DA SÍNDROME DISJUNTIVA
RUMO A UMA CULTURA CONECTIVA
Alder Júlio Ferreira Calado
O processo de humanização comporta, ao longo do seu curso, uma
considerável diversidade e alternância de situações. O (co)existir humano
corresponde a uma malha de relações necessariamente tecidas de situações de
confluência, alternadas com situações de
conflito e de ruptura. Em meio à rotina cotidiana, alternam-se (por vezes, até
coexistem), com efeito, experiências existenciais de impasse, cuja superação
demanda atitudes de dissenso, de conflito e de ruptura, pressupondo, neste
caso, decisões disjuntivas, do tipo: ”
ou... ou...”. Há, sim, situações exstenciais que implicam
necessariamente escollher um único
caminho entre dois ou mais enfrentados, dada sua natureza antagônica ou
mutuamente excludente. Trata-se de
situações-limite, radicalmente inconciliáveis, pelo menos se e quando o
objetivo almejado é mesmo o de seguir-se buscando um horizonte libertário.
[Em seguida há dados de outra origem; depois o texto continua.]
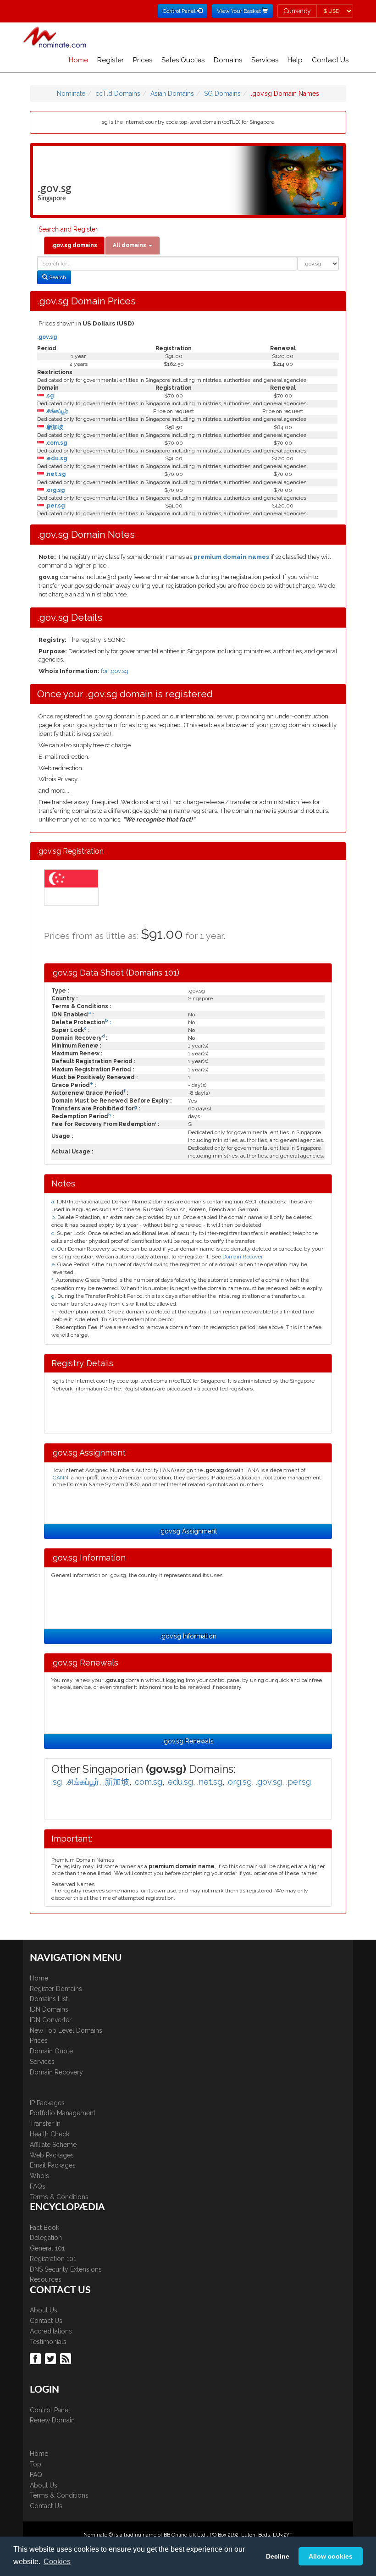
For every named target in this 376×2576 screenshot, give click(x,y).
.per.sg (54, 505)
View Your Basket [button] (239, 11)
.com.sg (55, 443)
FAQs (37, 2186)
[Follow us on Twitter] (51, 2358)
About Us (43, 2310)
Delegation (46, 2237)
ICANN (59, 1477)
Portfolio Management (62, 2113)
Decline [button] (277, 2556)
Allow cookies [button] (331, 2556)
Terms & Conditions (59, 2197)
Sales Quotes (183, 60)
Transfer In (45, 2123)
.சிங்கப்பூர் (56, 411)
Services (264, 60)
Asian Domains (172, 93)
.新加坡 (53, 427)
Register (110, 60)
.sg (49, 395)
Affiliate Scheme (53, 2144)
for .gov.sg (114, 670)
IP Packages (47, 2103)
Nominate (71, 93)
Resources (45, 2279)
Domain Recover (242, 1256)
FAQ (36, 2474)
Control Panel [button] (180, 11)
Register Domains (56, 1988)
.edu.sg (55, 458)
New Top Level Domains (66, 2030)
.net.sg (55, 474)
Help (295, 60)
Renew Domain (52, 2420)
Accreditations (51, 2331)
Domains (228, 60)
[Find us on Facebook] (36, 2358)
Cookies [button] (57, 2561)
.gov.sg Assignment (188, 1531)
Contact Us (330, 60)
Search (57, 277)
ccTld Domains (117, 93)
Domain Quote (51, 2051)
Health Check (49, 2134)
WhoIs (39, 2175)
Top (35, 2464)
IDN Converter (51, 2020)
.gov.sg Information (188, 1636)
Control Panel (50, 2410)
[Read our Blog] (66, 2358)
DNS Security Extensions (66, 2269)
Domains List (49, 1998)
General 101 (47, 2248)
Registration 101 (53, 2258)
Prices (142, 60)
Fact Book (44, 2227)
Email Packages (53, 2165)
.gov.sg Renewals (188, 1741)
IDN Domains (49, 2009)
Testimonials (48, 2341)
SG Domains (222, 93)
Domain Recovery (56, 2072)
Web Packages (52, 2155)
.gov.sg (47, 337)
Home (78, 60)
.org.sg (54, 490)
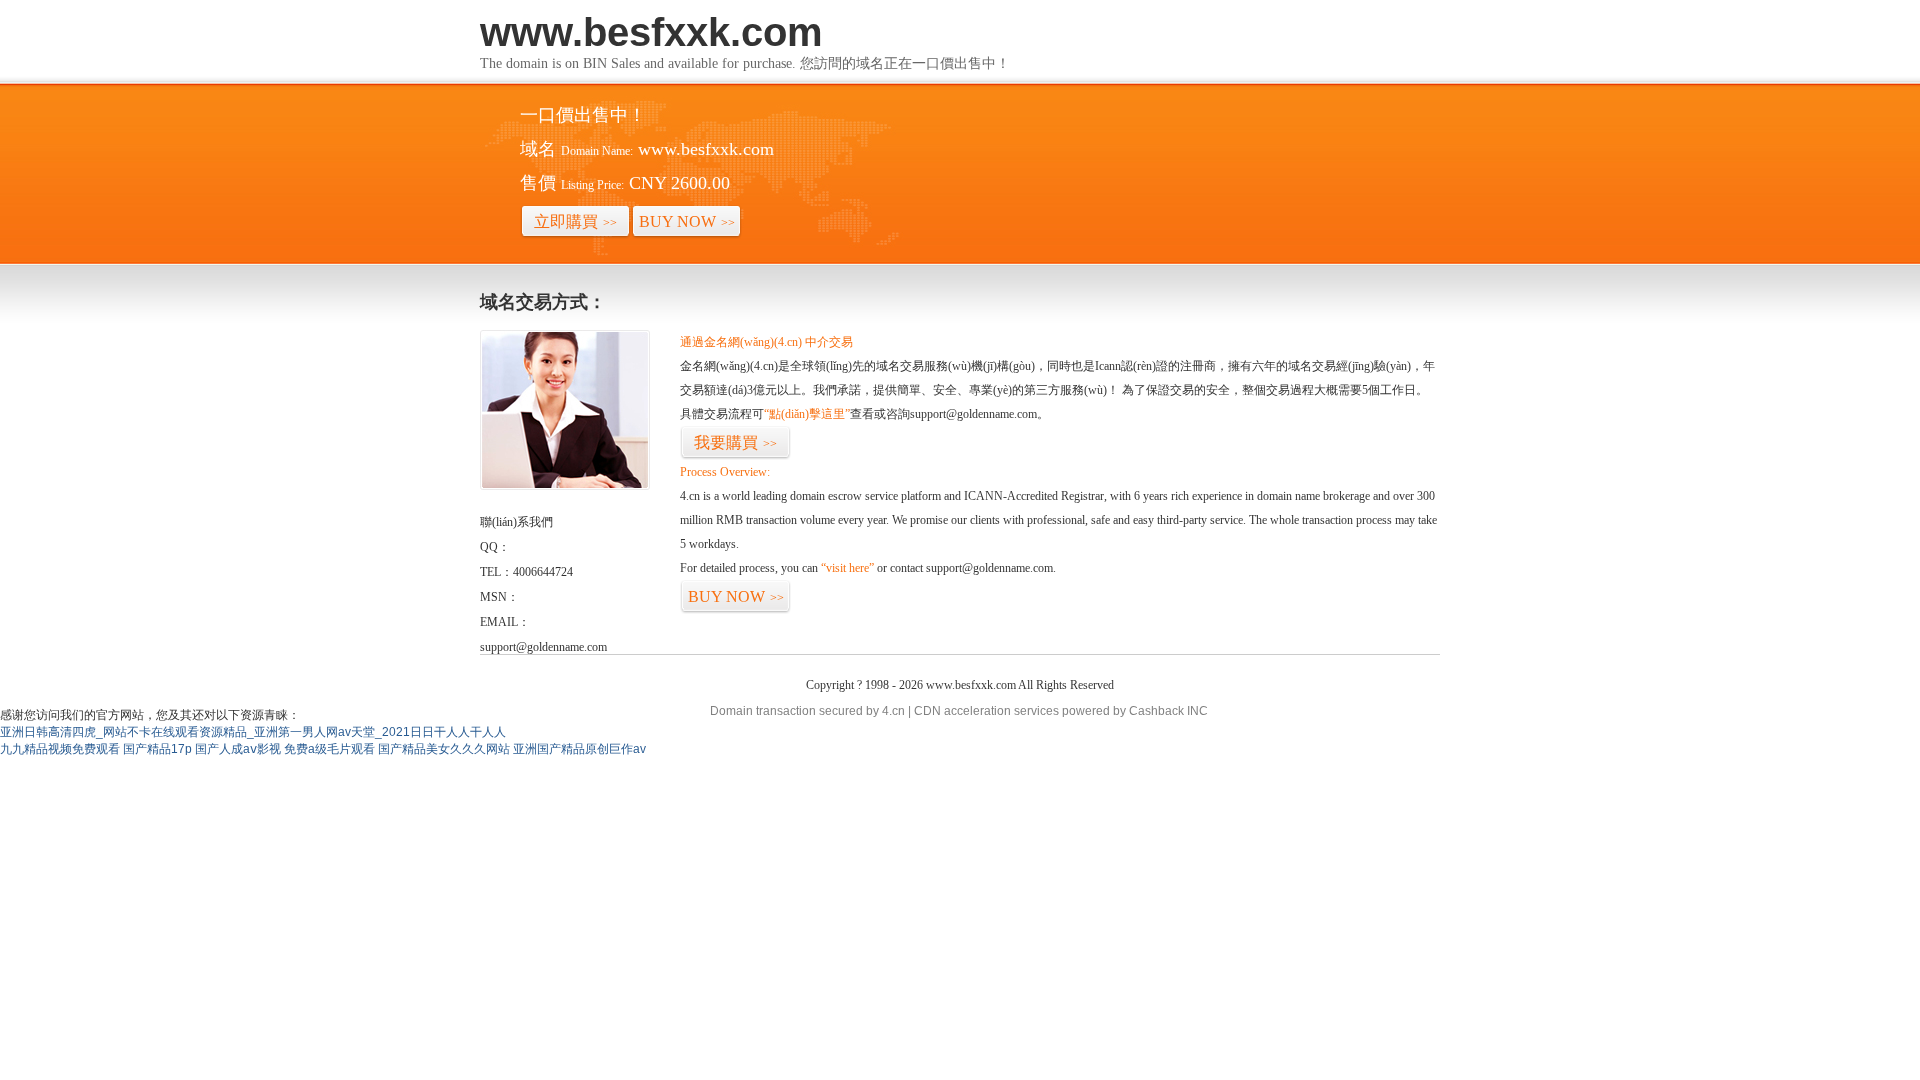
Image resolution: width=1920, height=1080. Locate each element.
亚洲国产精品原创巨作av (579, 749)
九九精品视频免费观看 (60, 749)
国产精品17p (157, 749)
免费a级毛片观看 (329, 749)
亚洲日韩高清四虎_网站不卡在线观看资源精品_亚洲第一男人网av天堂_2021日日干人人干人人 (253, 732)
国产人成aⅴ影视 (238, 749)
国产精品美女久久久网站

Nesses casos-limite, o próprio diálogo se torna inviabilizado. Paulo Freire
lembrava que o diálogo é sempre possível e desejável, não apenas entre os
iguais, como também entre os diferentes... desde que não antagônicos. Freire
aqui faz eco ao dito evangélico, de que “Não se
pode servir a dois senhores.” Teimar contra tais situações implica
experiências desastrosas.
Por outro lado, nossa convivência comporta um imenso leque de
situações embaraçosas, desafiadoras, por se tratar de casos implicando
diferenças consideráveis, mas não necessariamente antagônicas.
Nas linhas que se
seguem, começamos por explicitar o sentido que estamos aqui atribuindo à
expressão “síndrome disjuntiva”, e, em seguida, buscamos também explicitar o
que estamos entendendo por “cultura conectiva”.
Da síndrome disjuntiva
Por “síndrome
disjuntiva” entendemos a crescente
tendência dominante, nas sociedades de hoje,
de assumir como excludentes situações, experiências ou atitudes diferentes daquelas com as quais me
identifico, ainda que, examinando-as bem, sejam apenas diferentes, mas não
antagônicas das minhas.
Não se trata de jogo de
palavras, mas de situações concretas, cujo equacionamento requer dissernimento
e conduta adequados por parte de quem se vê implicado. Algumas ilustrações
podem servir como pistas concretas, na busca de equacionar ou superar impasses
do cotidiano, em diferentes esferas da realidade.
No campo economico, por
exemplo, não é raro cometer-se equívoco,
ao se negar trabalhar, de forma articulada, com realidades diferentes, mas não
propriamente antagônicas. É o que se dá, no caso de uma experiência de produção
comunitária. Um caso recorrente é o que se enfrenta em vários assentamentos de
Reforma Agrária, cujos protagonistas se posicionam diversamente em relação à
alternativa de trabalho exclusivamente coletivo e, por outro lado, a opção de
trabalho em parcelas exploradas por unidade famíliar. Não raramente, as
deliberações assumem um carater disjuntivo: ou uma situação ou a outra, o que
acaba satisfazendo a uns, e desagradando a outros. Algumas experiências, porém,
foram bem sucedidas, e atendendo às distintas partes, ousando conciliar as duas
situações. Uma parte da terra é consagrada apenas ao trabalho coletivo,
enquanto se permite a cada unidade famíliar explorar uma pequena parcela. O que
antes parecia tratar-se de situações estritamente excludentes acabou
revelando-se conciliável. Em outras palavras, o que antes parecia uma situação
disjuntiva revelou-se, ao final uma situação animada por uma cultura conectiva.
Igualmente, podemos
encontrar no plano político, exemplos tidos inicialmente como antagônicos que,
após cuidadoso exame, mostraram-se passíveis de coexistência. Em algumas
experiências (do passado e do presente), constatam-se casos de uma radical
oposição entre Igualdade e Liberdade. Para certa corrente que se auto-proclama
marxista, o exercício da igualdade só é possível lá onde se proíba a Liberdade,
uma vez que, destronada de seus privilégios a burguesia, enquanto classe, tudo
fará para reverter a situação que agora lhe é adversa, donde a suposta
necessidade de se negar a Liberdade, em suas diversas manifestações.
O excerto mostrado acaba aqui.